Alors qu’Annick Girardin a planifié une première visite à Mayotte à la fin du mois d’août, Anchya Bamana aimerait que les maires montent un dossier pour remonter les besoins de Mayotte à la ministre des Outre-mer mais également à celui de l’Education, Jean-Michel Blanquer.

Pour cela, elle souhaite s’appuyer sur le rapport d’avril 2017 du Conseil économique, social et environnemental de Mayotte (CESEM). Elle voudrait en réalité «compléter» ce document «par un chiffrage de nos besoins». Ce rapport du CESEM «sur les conditions de la réussite scolaire à Mayotte» avait fourni des conclusions et des propositions pour modifier le système éducatif tel qu’on le connaît dans le département, mais il s’était gardé d’y associer un coût. Anchya Bamana veut donc que des sommes soient posées, en particulier en face de quatre sujets.

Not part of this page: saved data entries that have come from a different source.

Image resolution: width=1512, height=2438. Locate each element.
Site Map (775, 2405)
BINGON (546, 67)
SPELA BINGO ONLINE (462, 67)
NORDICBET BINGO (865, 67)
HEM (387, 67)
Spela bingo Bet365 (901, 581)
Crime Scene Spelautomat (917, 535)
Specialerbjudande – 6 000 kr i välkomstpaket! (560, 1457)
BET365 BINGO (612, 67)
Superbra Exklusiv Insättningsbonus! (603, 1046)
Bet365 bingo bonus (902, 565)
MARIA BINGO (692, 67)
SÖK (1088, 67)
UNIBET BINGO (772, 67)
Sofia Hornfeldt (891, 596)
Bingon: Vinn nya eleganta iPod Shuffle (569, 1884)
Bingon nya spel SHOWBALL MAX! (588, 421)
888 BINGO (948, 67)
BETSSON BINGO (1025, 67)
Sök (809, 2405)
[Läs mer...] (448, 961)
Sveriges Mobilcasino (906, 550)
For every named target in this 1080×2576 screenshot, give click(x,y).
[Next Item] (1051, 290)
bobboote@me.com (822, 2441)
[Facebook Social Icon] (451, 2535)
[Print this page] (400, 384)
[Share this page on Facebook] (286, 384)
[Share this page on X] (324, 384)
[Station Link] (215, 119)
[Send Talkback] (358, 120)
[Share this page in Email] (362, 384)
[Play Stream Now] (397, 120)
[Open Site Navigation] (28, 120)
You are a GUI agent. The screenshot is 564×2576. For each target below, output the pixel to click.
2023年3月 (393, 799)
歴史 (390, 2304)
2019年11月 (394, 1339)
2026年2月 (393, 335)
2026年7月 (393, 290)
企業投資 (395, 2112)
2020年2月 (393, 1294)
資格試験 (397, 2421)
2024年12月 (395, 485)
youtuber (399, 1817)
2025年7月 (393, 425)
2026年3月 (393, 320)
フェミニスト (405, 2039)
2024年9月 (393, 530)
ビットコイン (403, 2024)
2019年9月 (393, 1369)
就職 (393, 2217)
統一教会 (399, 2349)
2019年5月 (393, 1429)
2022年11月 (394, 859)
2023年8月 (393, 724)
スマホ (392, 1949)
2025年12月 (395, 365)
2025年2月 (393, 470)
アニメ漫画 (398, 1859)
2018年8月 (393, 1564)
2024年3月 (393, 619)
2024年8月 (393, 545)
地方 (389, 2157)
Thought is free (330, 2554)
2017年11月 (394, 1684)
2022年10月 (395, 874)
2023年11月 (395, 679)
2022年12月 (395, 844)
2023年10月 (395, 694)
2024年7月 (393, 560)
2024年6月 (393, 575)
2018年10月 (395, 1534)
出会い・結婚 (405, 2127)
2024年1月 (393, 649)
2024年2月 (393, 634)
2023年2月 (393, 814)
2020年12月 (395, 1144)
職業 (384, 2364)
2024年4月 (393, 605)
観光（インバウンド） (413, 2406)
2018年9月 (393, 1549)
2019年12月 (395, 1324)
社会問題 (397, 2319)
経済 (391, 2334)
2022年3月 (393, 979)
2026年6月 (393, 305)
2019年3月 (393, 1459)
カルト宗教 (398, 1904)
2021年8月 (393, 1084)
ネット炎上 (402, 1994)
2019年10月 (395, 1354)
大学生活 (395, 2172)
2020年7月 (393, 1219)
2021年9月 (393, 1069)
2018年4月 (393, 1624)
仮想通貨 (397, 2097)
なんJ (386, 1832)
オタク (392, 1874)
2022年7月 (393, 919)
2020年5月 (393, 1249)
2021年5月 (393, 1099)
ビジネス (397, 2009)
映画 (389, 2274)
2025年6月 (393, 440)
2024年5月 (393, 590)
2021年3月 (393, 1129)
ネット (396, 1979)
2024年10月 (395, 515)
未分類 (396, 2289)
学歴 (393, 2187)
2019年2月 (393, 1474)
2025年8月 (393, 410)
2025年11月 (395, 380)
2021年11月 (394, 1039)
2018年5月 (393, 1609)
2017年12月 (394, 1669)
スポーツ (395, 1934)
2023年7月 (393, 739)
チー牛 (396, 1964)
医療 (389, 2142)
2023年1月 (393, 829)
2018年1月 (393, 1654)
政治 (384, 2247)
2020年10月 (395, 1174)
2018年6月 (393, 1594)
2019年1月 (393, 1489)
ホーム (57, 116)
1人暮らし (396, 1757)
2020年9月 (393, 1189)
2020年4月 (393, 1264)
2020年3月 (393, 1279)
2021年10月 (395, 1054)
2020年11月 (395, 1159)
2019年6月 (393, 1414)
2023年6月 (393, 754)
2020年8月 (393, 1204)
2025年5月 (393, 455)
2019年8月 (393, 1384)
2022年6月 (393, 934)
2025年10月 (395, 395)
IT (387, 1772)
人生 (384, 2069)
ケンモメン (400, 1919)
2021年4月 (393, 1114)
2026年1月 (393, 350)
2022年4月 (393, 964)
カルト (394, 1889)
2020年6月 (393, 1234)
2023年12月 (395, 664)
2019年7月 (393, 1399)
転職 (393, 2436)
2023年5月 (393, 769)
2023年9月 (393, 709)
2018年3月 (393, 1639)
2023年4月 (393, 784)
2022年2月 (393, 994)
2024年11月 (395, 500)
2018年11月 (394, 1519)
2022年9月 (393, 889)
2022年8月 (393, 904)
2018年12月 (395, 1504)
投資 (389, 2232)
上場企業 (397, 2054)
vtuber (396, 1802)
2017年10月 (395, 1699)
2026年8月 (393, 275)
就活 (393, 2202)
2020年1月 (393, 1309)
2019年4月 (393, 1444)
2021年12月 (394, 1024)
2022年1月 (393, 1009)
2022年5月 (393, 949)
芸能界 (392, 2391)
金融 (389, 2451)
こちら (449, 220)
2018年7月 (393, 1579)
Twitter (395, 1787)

Des internats et des cantines

Il s’agit, bien entendu d’abord de la question des constructions. Dans son rapport*, le CESEM propose de «décliner un plan de rattrapage et de rénovation des salles de classes pour supprimer les rotations scolaires». Ce seraient ainsi, selon lui, plus de 600 salles qui seraient à réaliser. Mais le sujet de la construction concernerait aussi des internats. Il n’en existe qu’un seul (privé) actuellement et 3 sont en chantier par le vice-rectorat. Le CESEM voudrait en voir dans chacun des 26 collèges et lycées professionnels de Mayotte. Il faudrait donc en définir le coût.

L'internat de Dembéni
L’internat de Dembéni

La 2e question est celle de la restauration scolaire, jugée «cruciale» par Anchya Bamana. Vient ensuite la problématique du manque d’enseignants et formation du personnel. La maire de Sada n’hésite d’ailleurs pas à relayer sur ce sujet un document intersyndical du mois d’avril, cosigné par le SIEN-UNSA, le SNPI-FSU, le SNES-FSU et le SNUipp Mayotte. Il réclamait, entre autres choses, «des moyens massifs et un accent mis sur l’attractivité de notre territoire pour les titulaires» à destination des élèves mais aussi pour conforter les enseignants: «On ne pourra pas dégager des moyens en formation pour les nombreux contractuels recrutés en masse ces dernières années, sans augmenter le nombre d’agents titulaires notamment formateurs, conseillers pédagogiques, enseignants spécialisés», écrivaient alors les syndicats.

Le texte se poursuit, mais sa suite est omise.